Input records –

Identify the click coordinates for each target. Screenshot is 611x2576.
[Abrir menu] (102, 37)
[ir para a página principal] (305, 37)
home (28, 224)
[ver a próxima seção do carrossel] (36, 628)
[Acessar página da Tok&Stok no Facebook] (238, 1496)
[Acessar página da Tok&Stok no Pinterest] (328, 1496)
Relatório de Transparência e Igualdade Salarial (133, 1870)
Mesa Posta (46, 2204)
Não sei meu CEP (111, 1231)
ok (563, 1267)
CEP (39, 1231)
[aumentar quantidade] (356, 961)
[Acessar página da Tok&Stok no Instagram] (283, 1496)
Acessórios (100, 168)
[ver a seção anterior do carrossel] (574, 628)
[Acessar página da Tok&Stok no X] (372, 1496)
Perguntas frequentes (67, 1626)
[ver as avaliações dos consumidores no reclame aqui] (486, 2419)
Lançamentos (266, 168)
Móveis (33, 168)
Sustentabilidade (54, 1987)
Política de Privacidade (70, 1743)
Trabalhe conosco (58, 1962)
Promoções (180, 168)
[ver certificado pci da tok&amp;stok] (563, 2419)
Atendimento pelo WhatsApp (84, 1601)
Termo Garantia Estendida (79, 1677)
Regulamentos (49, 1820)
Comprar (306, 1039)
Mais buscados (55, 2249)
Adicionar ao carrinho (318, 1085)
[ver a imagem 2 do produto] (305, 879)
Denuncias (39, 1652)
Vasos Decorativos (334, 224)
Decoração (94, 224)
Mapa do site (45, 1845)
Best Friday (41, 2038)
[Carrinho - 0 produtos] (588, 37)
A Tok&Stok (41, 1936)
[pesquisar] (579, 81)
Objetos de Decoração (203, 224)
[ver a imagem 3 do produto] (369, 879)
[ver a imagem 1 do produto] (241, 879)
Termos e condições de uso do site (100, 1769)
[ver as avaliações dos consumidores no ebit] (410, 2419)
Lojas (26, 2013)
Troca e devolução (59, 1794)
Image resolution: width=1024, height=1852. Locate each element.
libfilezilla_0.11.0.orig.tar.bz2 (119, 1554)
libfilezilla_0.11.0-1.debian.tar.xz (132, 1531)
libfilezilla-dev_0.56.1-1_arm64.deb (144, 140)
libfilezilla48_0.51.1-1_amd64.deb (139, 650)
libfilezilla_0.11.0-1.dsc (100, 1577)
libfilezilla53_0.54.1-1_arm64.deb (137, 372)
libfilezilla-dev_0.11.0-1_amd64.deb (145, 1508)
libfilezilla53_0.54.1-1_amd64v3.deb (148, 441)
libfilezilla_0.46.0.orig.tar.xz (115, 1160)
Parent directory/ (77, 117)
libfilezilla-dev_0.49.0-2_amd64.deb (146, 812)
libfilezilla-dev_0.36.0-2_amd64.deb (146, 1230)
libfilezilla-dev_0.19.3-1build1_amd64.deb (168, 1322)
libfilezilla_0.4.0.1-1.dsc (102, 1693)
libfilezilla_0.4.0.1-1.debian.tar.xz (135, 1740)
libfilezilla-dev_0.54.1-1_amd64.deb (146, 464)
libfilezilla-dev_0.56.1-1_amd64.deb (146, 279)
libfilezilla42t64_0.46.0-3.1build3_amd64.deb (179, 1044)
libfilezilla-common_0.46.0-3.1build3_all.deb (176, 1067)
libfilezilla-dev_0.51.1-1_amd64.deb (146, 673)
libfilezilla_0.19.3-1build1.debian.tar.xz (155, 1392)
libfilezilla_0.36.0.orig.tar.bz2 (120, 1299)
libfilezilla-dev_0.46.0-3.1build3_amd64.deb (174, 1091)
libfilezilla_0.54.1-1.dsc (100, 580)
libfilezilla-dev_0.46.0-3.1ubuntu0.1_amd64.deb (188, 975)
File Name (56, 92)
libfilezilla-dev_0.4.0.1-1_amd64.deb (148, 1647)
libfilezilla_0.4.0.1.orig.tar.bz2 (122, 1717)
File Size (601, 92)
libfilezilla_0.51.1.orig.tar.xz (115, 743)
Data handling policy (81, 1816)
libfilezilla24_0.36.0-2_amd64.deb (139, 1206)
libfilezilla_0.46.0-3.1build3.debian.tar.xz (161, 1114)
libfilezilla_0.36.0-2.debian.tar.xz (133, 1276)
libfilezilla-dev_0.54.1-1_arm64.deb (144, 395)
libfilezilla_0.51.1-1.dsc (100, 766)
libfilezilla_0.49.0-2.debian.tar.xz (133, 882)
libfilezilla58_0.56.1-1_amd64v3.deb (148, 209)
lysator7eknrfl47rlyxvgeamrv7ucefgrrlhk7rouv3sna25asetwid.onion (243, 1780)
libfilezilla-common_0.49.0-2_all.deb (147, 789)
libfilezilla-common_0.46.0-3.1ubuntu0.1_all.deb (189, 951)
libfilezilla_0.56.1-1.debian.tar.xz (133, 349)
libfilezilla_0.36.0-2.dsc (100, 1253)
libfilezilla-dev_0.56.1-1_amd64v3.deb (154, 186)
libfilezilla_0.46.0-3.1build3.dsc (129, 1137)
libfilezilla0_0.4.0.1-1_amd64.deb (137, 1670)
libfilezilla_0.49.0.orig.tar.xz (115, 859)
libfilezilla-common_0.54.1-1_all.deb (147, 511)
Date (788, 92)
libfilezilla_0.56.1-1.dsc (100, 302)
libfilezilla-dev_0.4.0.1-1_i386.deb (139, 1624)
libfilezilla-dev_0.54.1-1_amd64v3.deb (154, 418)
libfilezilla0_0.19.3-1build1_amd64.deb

What to do – Only an exact copy of all the data will do as the answer.

Answer section –
Identify the click coordinates for each target. Screenshot is 611x2576.
[Abrir menu] (102, 37)
[ir para a página principal] (305, 37)
home (28, 224)
[ver a próxima seção do carrossel] (36, 628)
[Acessar página da Tok&Stok no Facebook] (238, 1496)
[Acessar página da Tok&Stok no Pinterest] (328, 1496)
Relatório de Transparência e Igualdade Salarial (133, 1870)
Mesa Posta (46, 2204)
Não sei meu CEP (111, 1231)
ok (563, 1267)
CEP (39, 1231)
[aumentar quantidade] (356, 961)
[Acessar página da Tok&Stok no Instagram] (283, 1496)
Acessórios (100, 168)
[ver a seção anterior do carrossel] (574, 628)
[Acessar página da Tok&Stok no X] (372, 1496)
Perguntas frequentes (67, 1626)
[ver as avaliações dos consumidores no reclame aqui] (486, 2419)
Lançamentos (266, 168)
Móveis (33, 168)
Sustentabilidade (54, 1987)
Política de Privacidade (70, 1743)
Trabalhe conosco (58, 1962)
Promoções (180, 168)
[ver certificado pci da tok&amp;stok] (563, 2419)
Atendimento pelo WhatsApp (84, 1601)
Termo Garantia Estendida (79, 1677)
Regulamentos (49, 1820)
Comprar (306, 1039)
Mais buscados (55, 2249)
Adicionar ao carrinho (318, 1085)
[ver a imagem 2 do produto] (305, 879)
Denuncias (39, 1652)
Vasos Decorativos (334, 224)
Decoração (94, 224)
Mapa do site (45, 1845)
Best Friday (41, 2038)
[Carrinho - 0 produtos] (588, 37)
A Tok&Stok (41, 1936)
[pesquisar] (579, 81)
Objetos de Decoração (203, 224)
[ver a imagem 3 do produto] (369, 879)
[ver a imagem 1 do produto] (241, 879)
Termos e condições de uso do site (100, 1769)
[ver as avaliações dos consumidores no ebit] (410, 2419)
Lojas (26, 2013)
Troca e devolução (59, 1794)
Image resolution: width=1024, height=1852. Locate each element.
libfilezilla_0.11.0.orig.tar.bz2 (119, 1554)
libfilezilla_0.11.0-1.debian.tar.xz (132, 1531)
libfilezilla-dev_0.56.1-1_arm64.deb (144, 140)
libfilezilla48_0.51.1-1_amd64.deb (139, 650)
libfilezilla_0.11.0-1.dsc (100, 1577)
libfilezilla53_0.54.1-1_arm64.deb (137, 372)
libfilezilla-dev_0.11.0-1_amd64.deb (145, 1508)
libfilezilla53_0.54.1-1_amd64v3.deb (148, 441)
libfilezilla_0.46.0.orig.tar.xz (115, 1160)
Parent directory/ (77, 117)
libfilezilla-dev_0.49.0-2_amd64.deb (146, 812)
libfilezilla-dev_0.36.0-2_amd64.deb (146, 1230)
libfilezilla-dev_0.19.3-1build1_amd64.deb (168, 1322)
libfilezilla_0.4.0.1-1.dsc (102, 1693)
libfilezilla_0.4.0.1-1.debian.tar.xz (135, 1740)
libfilezilla-dev_0.54.1-1_amd64.deb (146, 464)
libfilezilla-dev_0.56.1-1_amd64.deb (146, 279)
libfilezilla42t64_0.46.0-3.1build3_amd64.deb (179, 1044)
libfilezilla-common_0.46.0-3.1build3_all.deb (176, 1067)
libfilezilla-dev_0.51.1-1_amd64.deb (146, 673)
libfilezilla_0.19.3-1build1.debian.tar.xz (155, 1392)
libfilezilla_0.36.0.orig.tar.bz2 (120, 1299)
libfilezilla-dev_0.46.0-3.1build3_amd64.deb (174, 1091)
libfilezilla_0.54.1-1.dsc (100, 580)
libfilezilla-dev_0.46.0-3.1ubuntu0.1_amd64.deb (188, 975)
File Name (56, 92)
libfilezilla-dev_0.4.0.1-1_amd64.deb (148, 1647)
libfilezilla_0.4.0.1.orig.tar.bz2 (122, 1717)
File Size (601, 92)
libfilezilla_0.51.1.orig.tar.xz (115, 743)
Data handling policy (81, 1816)
libfilezilla24_0.36.0-2_amd64.deb (139, 1206)
libfilezilla_0.46.0-3.1build3.debian.tar.xz (161, 1114)
libfilezilla_0.36.0-2.debian.tar.xz (133, 1276)
libfilezilla-dev_0.54.1-1_arm64.deb (144, 395)
libfilezilla_0.51.1-1.dsc (100, 766)
libfilezilla_0.49.0-2.debian.tar.xz (133, 882)
libfilezilla58_0.56.1-1_amd64v3.deb (148, 209)
lysator7eknrfl47rlyxvgeamrv7ucefgrrlhk7rouv3sna25asetwid.onion (243, 1780)
libfilezilla-common_0.49.0-2_all.deb (147, 789)
libfilezilla-common_0.46.0-3.1ubuntu0.1_all.deb (189, 951)
libfilezilla_0.56.1-1.debian.tar.xz (133, 349)
libfilezilla_0.36.0-2.dsc (100, 1253)
libfilezilla-dev_0.56.1-1_amd64v3.deb (154, 186)
libfilezilla_0.46.0-3.1build3.dsc (129, 1137)
libfilezilla0_0.4.0.1-1_amd64.deb (137, 1670)
libfilezilla_0.49.0.orig.tar.xz (115, 859)
libfilezilla-common_0.54.1-1_all.deb (147, 511)
Date (788, 92)
libfilezilla_0.56.1-1.dsc (100, 302)
libfilezilla-dev_0.4.0.1-1_i386.deb (139, 1624)
libfilezilla-dev_0.54.1-1_amd64v3.deb (154, 418)
libfilezilla0_0.19.3-1build1_amd64.deb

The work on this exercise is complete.